[START OF Document passage]

The new partnership for Coca‑Cola continues our rich heritage in the international game and marks almost two decades as a partner of the world’s most iconic rugby event. Paul Dwan, Coca‑Cola general manager of Rugby World Cup 2015 team, said: "Rugby World Cup 2015 looks set to be the biggest ever. We’re delighted to be a part of it to celebrate the excitement and passion the tournament will generate."
It's a big year for rugby fans - here's why:
• It's the first time England has hosted the tournament since 1991
• 20 teams will play a total of 48 games at 13 venues across Great Britain
• It's going to be one of the biggest sporting events ever staged in the UK
The history of RWC

• 3 million fans are expected to cheer on the six-week-long festival

Coca‑Cola has a long-standing association with rugby from an international level through to the grassroots. Since first sponsoring Rugby World Cup 1995 in South Africa, Coca‑Cola has featured at every tournament, as well as supporting various local rugby initiatives around the world.

At less than three decades old, Rugby World Cup remains a relative newcomer to the stage of global sport, yet it has wasted no time in establishing itself as one of the biggest and best-loved sporting events on the planet. Having grown with every Tournament, almost four billion viewers tuned in to watch the 2011 Tournament in New Zealand, and the action was beamed into 750 million households across the globe.

This autumn’s event looks likely to rewrite the record books again, as 20 of the Game’s most powerful nations do battle up, down and all across England. But to fully understand what is at stake in 2015 requires a little backstory, a recap of what has gone before. So let’s rewind to where it all began…


Despite the Game having been played for more than a century, that Rugby World Cup ever came to pass in 1987 was something of a surprise. The idea of a regular tournament between the world's strongest Rugby-playing nations had been suggested on several occasions – yet it had seemed at odds with the Game’s strictly amateur status. Writing in Thirty Bullies: A History of the Rugby World Cup, Alison Kervin noted that when the subject was raised once more, even the head of England's Football Association offered an opinion.“You rugger fellows would be best advised to stick to your international tours and matches and forget all about the flummery of a World Cup,” he warned. But the pressure finally told and the flummery duly followed. The inaugural event took place in New Zealand and Australia: 16 nations, 32 matches, one small gold Trophy: the Webb Ellis Cup – named after William Webb Ellis, the Englishman credited with inventing the game. New Zealand prevailed, overpowering France in the Final.

[END OF Document passage]
[START OF Provided data]

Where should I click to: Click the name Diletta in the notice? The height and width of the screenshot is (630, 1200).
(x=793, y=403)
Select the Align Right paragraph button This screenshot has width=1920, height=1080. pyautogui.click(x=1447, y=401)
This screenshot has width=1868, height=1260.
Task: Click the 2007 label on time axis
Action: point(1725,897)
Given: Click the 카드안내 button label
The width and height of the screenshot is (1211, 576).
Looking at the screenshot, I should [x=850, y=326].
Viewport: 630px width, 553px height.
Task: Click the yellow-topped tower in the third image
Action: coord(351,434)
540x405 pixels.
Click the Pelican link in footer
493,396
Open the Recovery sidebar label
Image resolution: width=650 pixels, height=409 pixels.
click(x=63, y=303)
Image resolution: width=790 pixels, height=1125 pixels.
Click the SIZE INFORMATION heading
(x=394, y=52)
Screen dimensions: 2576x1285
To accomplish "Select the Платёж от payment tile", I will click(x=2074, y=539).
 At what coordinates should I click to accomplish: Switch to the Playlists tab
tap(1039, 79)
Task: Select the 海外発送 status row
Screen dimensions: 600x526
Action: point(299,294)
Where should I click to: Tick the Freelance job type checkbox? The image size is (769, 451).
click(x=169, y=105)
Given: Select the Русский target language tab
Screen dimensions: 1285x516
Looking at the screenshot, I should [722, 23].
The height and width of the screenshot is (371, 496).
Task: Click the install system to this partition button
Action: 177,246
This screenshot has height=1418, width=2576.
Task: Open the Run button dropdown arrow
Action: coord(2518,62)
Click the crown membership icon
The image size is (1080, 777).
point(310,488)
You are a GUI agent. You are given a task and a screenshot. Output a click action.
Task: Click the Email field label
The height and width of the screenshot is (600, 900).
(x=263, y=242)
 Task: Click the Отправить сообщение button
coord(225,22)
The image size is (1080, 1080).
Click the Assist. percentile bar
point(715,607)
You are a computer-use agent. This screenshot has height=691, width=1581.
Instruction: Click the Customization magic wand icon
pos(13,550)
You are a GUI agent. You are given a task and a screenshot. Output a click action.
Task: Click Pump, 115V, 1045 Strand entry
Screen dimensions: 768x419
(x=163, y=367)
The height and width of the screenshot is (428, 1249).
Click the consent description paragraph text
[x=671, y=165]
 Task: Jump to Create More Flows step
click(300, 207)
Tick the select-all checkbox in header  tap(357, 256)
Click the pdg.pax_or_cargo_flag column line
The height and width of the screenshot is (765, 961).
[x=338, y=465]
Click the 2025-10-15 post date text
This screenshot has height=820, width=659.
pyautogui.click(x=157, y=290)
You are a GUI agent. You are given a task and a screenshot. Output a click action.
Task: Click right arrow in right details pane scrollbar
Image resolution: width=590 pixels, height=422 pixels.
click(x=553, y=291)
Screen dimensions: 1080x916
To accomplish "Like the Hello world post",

[END OF Provided data]

Brief =
Reproduce the Rugby World Cup passage above word for word, from start to finish.

Result of this task =
The new partnership for Coca‑Cola continues our rich heritage in the international game and marks almost two decades as a partner of the world’s most iconic rugby event. Paul Dwan, Coca‑Cola general manager of Rugby World Cup 2015 team, said: "Rugby World Cup 2015 looks set to be the biggest ever. We’re delighted to be a part of it to celebrate the excitement and passion the tournament will generate."
It's a big year for rugby fans - here's why:
• It's the first time England has hosted the tournament since 1991
• 20 teams will play a total of 48 games at 13 venues across Great Britain
• It's going to be one of the biggest sporting events ever staged in the UK
The history of RWC

• 3 million fans are expected to cheer on the six-week-long festival

Coca‑Cola has a long-standing association with rugby from an international level through to the grassroots. Since first sponsoring Rugby World Cup 1995 in South Africa, Coca‑Cola has featured at every tournament, as well as supporting various local rugby initiatives around the world.

At less than three decades old, Rugby World Cup remains a relative newcomer to the stage of global sport, yet it has wasted no time in establishing itself as one of the biggest and best-loved sporting events on the planet. Having grown with every Tournament, almost four billion viewers tuned in to watch the 2011 Tournament in New Zealand, and the action was beamed into 750 million households across the globe.

This autumn’s event looks likely to rewrite the record books again, as 20 of the Game’s most powerful nations do battle up, down and all across England. But to fully understand what is at stake in 2015 requires a little backstory, a recap of what has gone before. So let’s rewind to where it all began…


Despite the Game having been played for more than a century, that Rugby World Cup ever came to pass in 1987 was something of a surprise. The idea of a regular tournament between the world's strongest Rugby-playing nations had been suggested on several occasions – yet it had seemed at odds with the Game’s strictly amateur status. Writing in Thirty Bullies: A History of the Rugby World Cup, Alison Kervin noted that when the subject was raised once more, even the head of England's Football Association offered an opinion.“You rugger fellows would be best advised to stick to your international tours and matches and forget all about the flummery of a World Cup,” he warned. But the pressure finally told and the flummery duly followed. The inaugural event took place in New Zealand and Australia: 16 nations, 32 matches, one small gold Trophy: the Webb Ellis Cup – named after William Webb Ellis, the Englishman credited with inventing the game. New Zealand prevailed, overpowering France in the Final.